Volunteer service is all the rage in certain educational circles these days, for good reason. Few activities combine the doing absolute good in the world with the chance to make genuine human, cultural, and even political connections. The difficulty is often in finding a particular service activity that suits the inclinations and personality of the person doing the service, and there always exists in many kinds of service activities the possibility that the doer may so represent the service as to seem condescending or even insulting to the recipient. Gone are the days of noblesse oblige, when it was acceptable for the affluent of the world to find it in their heart and their schedule to take pity on others and perform some sort of charitable service. While the world’s needs have not diminished, our understanding of the dignity of all people requires that service in our time involve real sophistication.
The suggestions in the SERVICE AND HELPING OTHERS category certainly encompass traditional “soup kitchen” service opportunities, but it is our hope that such activities would be seen as a starting point from which young people can explore their own interests to discover the places where their strengths and proclivities can truly contribute to fulfilling the needs of others—including the planet itself.
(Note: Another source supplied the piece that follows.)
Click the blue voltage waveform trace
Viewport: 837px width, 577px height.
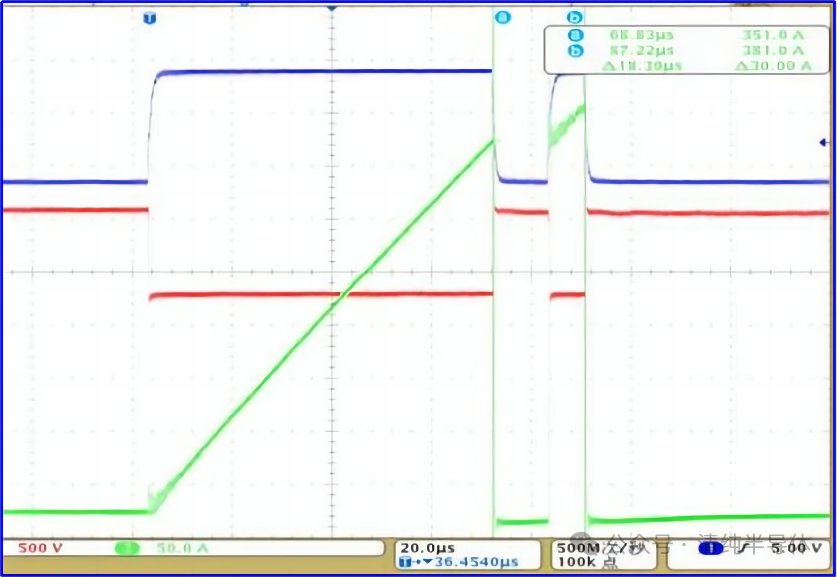tap(320, 71)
It must be pointed out that many service venues have strict age limits or other restrictions on who can perform what sorts of service. These activities may require an extra measure of adult guidance in helping to find appropriate and rewarding service work.
IDEA #5. There are thousands of agencies and organizations seeking volunteers—find some by
–Going to a local town or city hall or community center or library; ask someone, read the posters on the bulletin boards
—Checking out volunteer needs at a place of worship
—Asking friends and family members
—Go on line and search under “volunteer opportunities [yourtown]”
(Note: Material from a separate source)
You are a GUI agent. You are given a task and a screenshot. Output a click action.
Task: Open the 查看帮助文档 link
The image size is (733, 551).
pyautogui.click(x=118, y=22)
Of all the suggested activities in this book, this may require the least explanation. The world is full of need, and most often this need is well advertised, if one knows where to look.
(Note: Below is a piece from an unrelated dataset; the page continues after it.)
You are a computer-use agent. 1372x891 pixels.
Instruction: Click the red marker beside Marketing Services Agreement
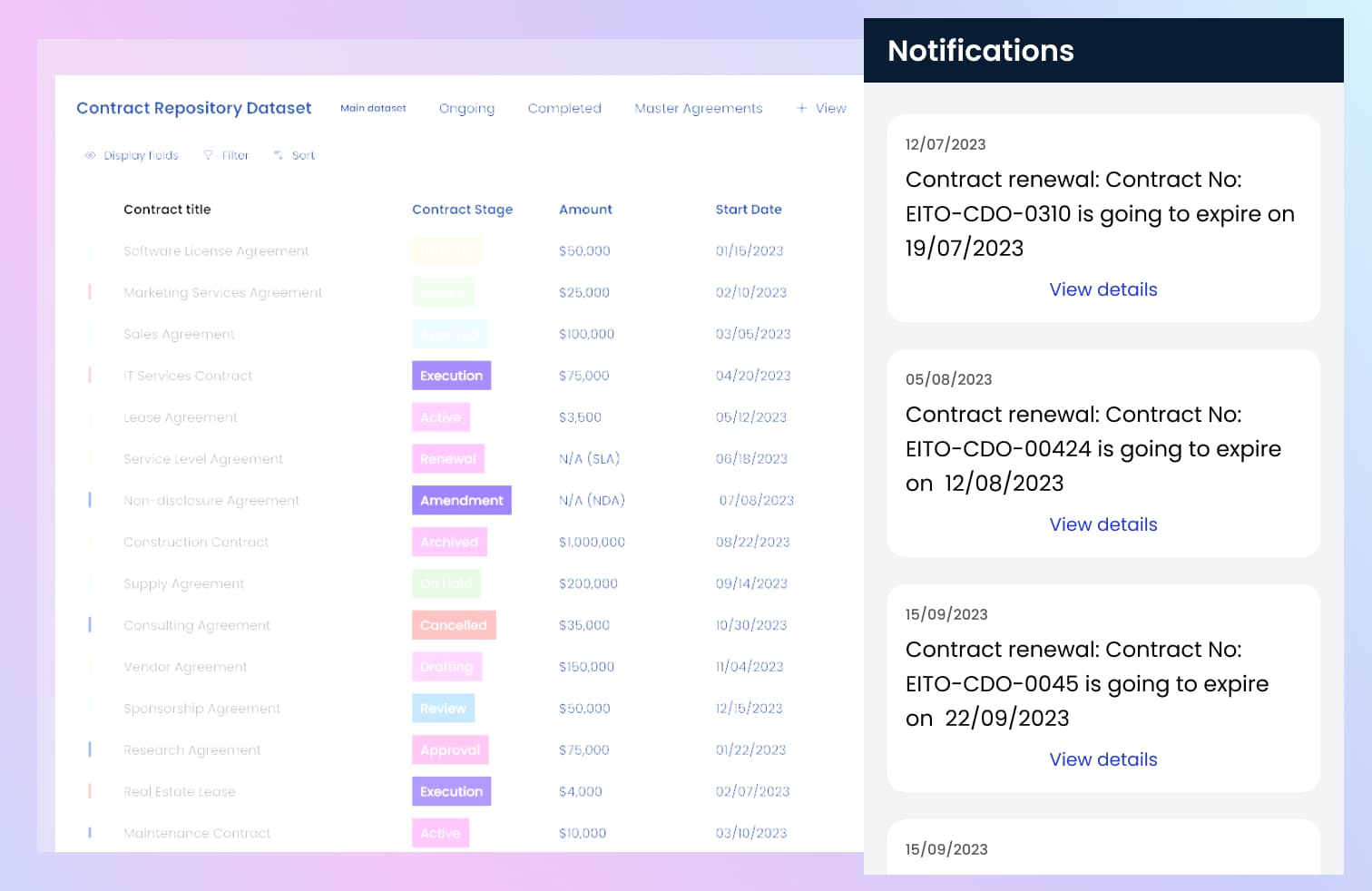[x=90, y=292]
It is likely that there is a community or neighborhood organization that serves if not as a clearinghouse for volunteer opportunities, as a bulletin board. Try the town hall, a library, a post office notice board, a public school guidance office. Expect minimum age limits and particular needs—a driver’s license, for example—but be persistent.
If political institutions yield nothing useful, try other community organizations, in particular churches, temples, or mosques. Many of these maintain their own service programs that might be looking for more help, and if not, someone at such a place may have other leads.
When all else fails, look close to home: Are there specific needs that can be seen in the neighborhood that a young person could begin to meet on his or her own initiative?
And if the technology is available, try an Internet search for “volunteers needed” situations, focusing on your area. The search may need some refining, but stay with it.
If the idea of service does indeed make the youngster smile, keep looking. Something is sure to turn up.